Liquid droplet alignment of additively manufactured micro components
Start: October 2011
Student: James Overton
Supervisors: Simon Lawes, Svetan Ratchev
This project focuses on the development of new approaches and predictive methods for the alignment of meso-scale parts by liquid droplet alignment. Taking advantage of the excellent high resolution 3D printing facilities within the Advanced Manufacturing Research Group. This work is developing a number of novel structures for aligning 3D parts with high aspect ratio, pushing micro-droplet alignment beyond the 2D alignment tasks where it is usually applied.
Micro-droplet liquid alignment is a well-known method for aligning small components, typically in the semiconductor industry where parts are less than 1mm in size, and the ratio of a parts height to base dimensions is normally well below 1. At these scales the system is dominated by surface forces, and external forces such as gravity have little impact. Geometries are simple and the alignment all occurs on one plane. Some work has been done in the more complex environment of micro-droplet liquid alignment in the field of micro-electromechanical systems (MEMS), and lessons have been learned about how to develop droplet binding sites in lithographic production processes.
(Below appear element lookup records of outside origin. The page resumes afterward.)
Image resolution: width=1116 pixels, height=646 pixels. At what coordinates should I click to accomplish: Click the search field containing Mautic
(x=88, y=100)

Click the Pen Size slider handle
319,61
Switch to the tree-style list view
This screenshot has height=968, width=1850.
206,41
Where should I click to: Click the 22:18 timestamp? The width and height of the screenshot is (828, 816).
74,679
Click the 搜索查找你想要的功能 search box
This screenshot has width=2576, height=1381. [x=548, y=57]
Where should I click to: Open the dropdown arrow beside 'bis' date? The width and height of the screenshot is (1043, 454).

However, as the scale of the parts, their geometric complexity and their aspect ratio increases, the lessons learned from these industries may no longer apply. This work considers components with dimensions greater than 1mm, high aspect ratio and alignment to multiples planes. Opening up opportunities for the low cost manufacture of complex micro/meso scale structures, with immediate application for systems such as micro-optical benches.